The time I broke the rules on Chess.com

While extending the Chess.com core game logic to support variants back in 2016, I decided to store new variant-related state as optional extra fields at the end of a FEN string.

Using a simplified version for illustration, I took the following regex:

let good = /^(p) ?(c?|-) ?(e?|-)$/;

…and removed the $ from the end:

let bad = /^(p) ?(c?|-) ?(e?|-)/;

My reasoning was that this was exactly the same regular rexpression as before, except it would now permit arbitrary additional characters at the end. (The use-case for this particular regex was in the PGN viewer and in correspondence chess, which didn’t support variants, so it didn’t matter what those characters were).

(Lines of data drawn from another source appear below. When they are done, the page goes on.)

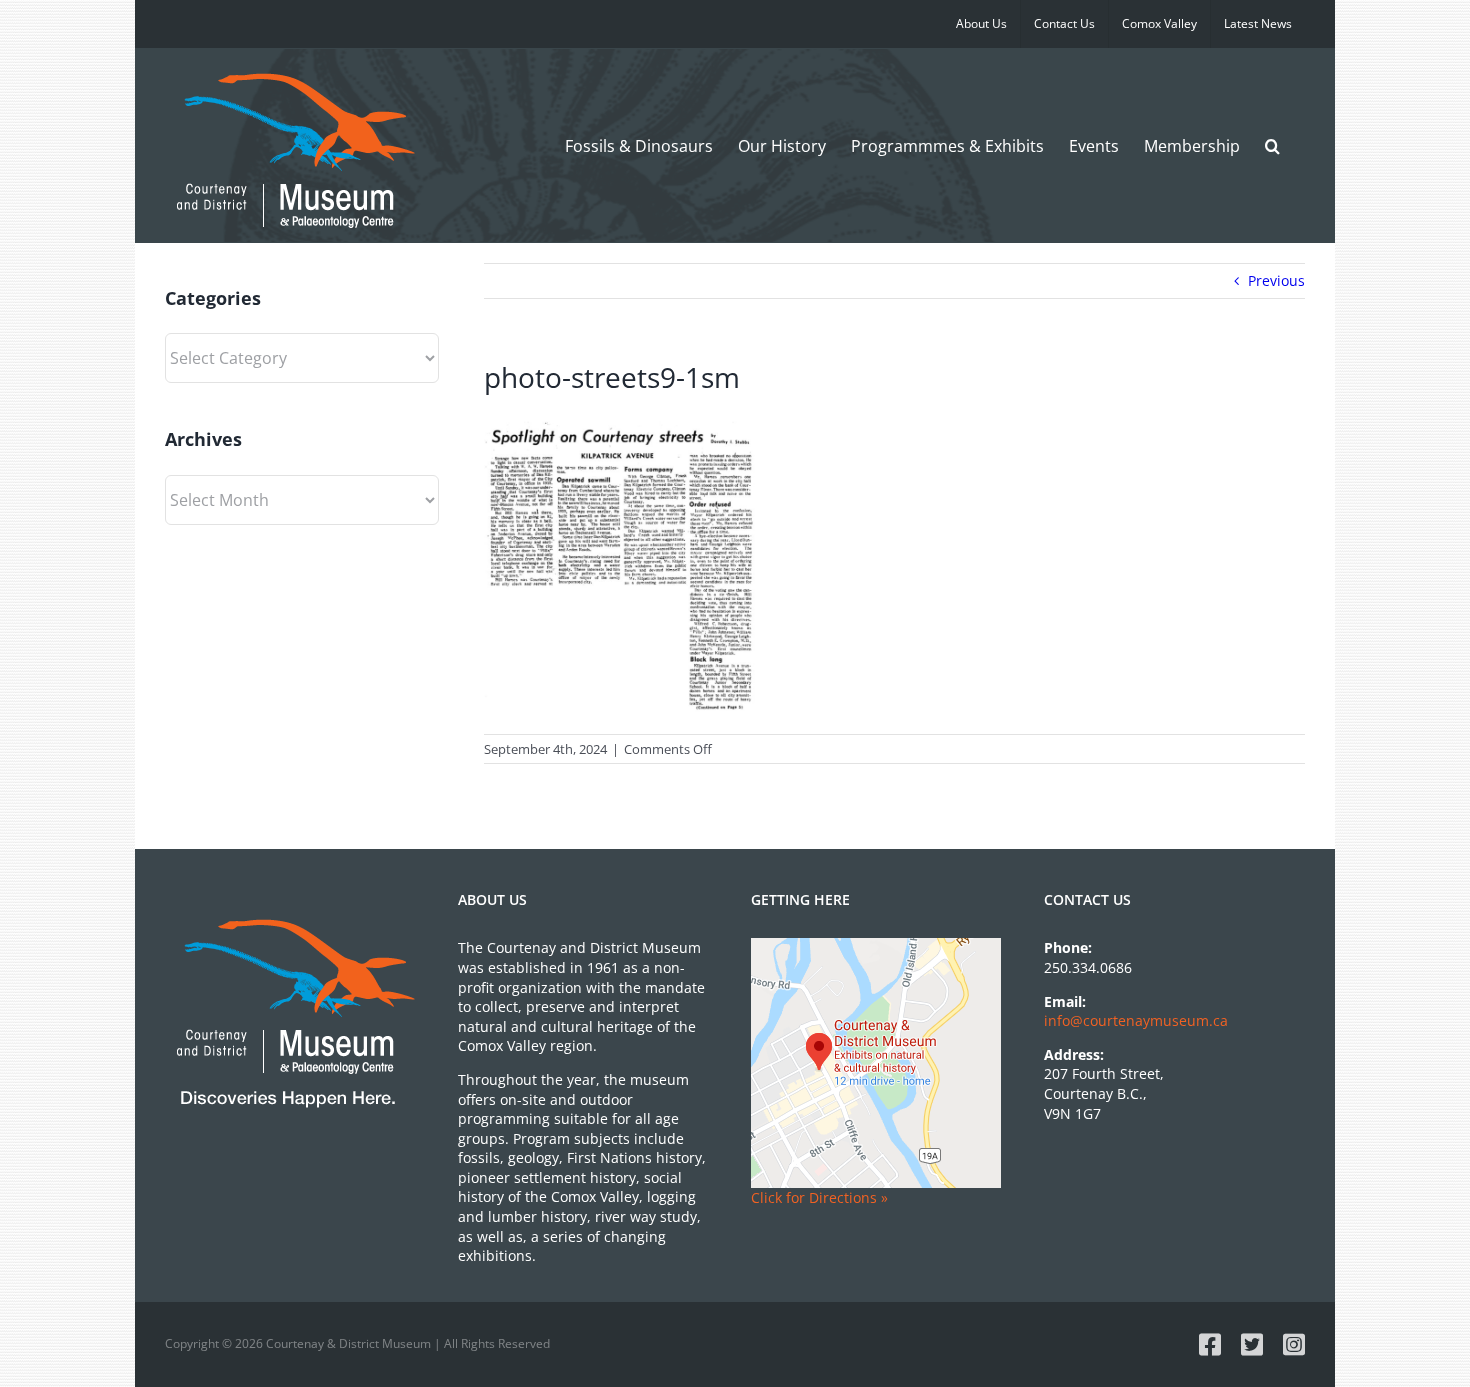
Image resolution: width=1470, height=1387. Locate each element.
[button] (1272, 145)
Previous (1276, 280)
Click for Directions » (819, 1197)
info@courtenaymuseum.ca (1136, 1020)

What I failed to notice, however, was that the original regex had been written to allow for missing fields. It reads as:

- start
- (p) # position
- possible space
- (possible c or "-") # castling
- possible space
- (possible e or "-") # en passant
- end

Notice that everything after the “position” bit has “possible” in front of it (except for “end”). This means that a lone p is a match for this expression. Notice also that both castling and en passant can optionally be -. How does the regex matcher know which is which?

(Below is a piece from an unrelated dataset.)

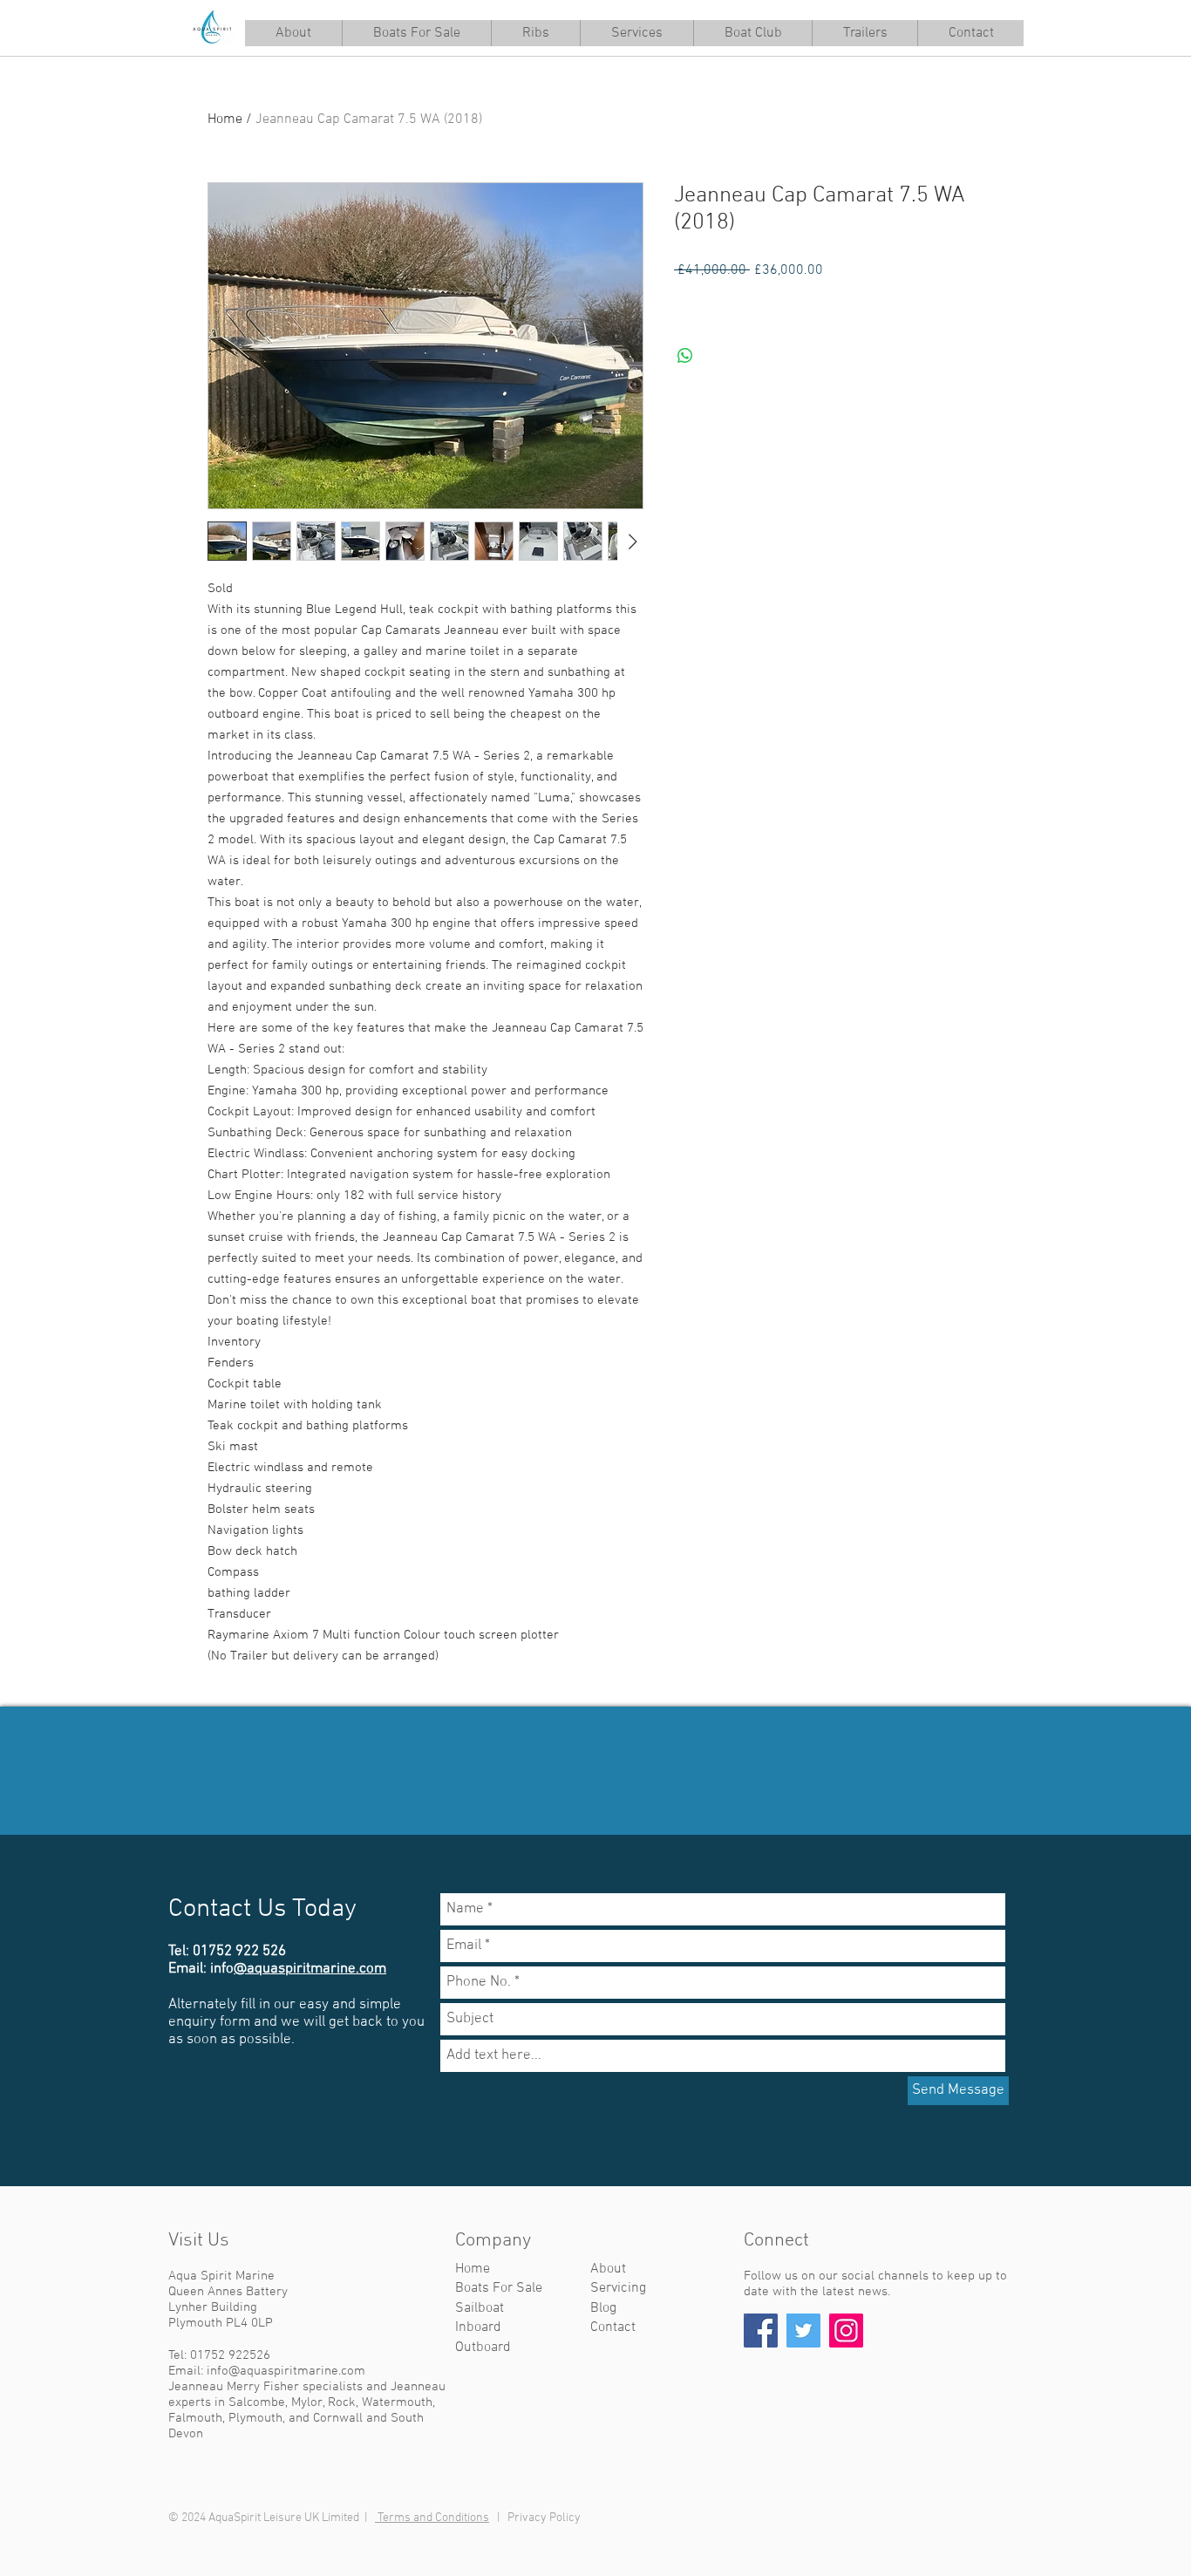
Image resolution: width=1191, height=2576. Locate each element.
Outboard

It turns out (I think) that the original regex was broken to begin with. My simplified “good” version certainly is: with all fields present, it works as expected. But with en passant omitted and castling set to - (FEN = p -), the - is actually assigned to the en passant capture. Castling is an empty string.

In the “bad” version, with the $ marker removed, the behaviour only works when all fields are present and not -:

let bad = /^(p) ?(c?|-) ?(e?|-) ?/;

With this regex, the string p - e produces an empty string for both castling and en passant! For some reason, not needing to match an end marker causes the regex to lazily match as little as possible, but only when encountering the potentially ambiguous -. I’m still not sure exactly why this is—if you know, feel free to email me or discuss on HN.

So that’s how I ended up breaking the rules on Chess.com: as soon as both players had lost castling rights, the FEN parsing code broke and started producing inconsistent positions. I don’t remember what the bug reports looked like, but I imagine they were something like “Can’t play en passant if both players have castled!?!”.

The Fix

After tracing this bug back to the regex change, I immediately refactored the code to use split() instead of a regex. As far as I know, that code is still going strong on the games you play today.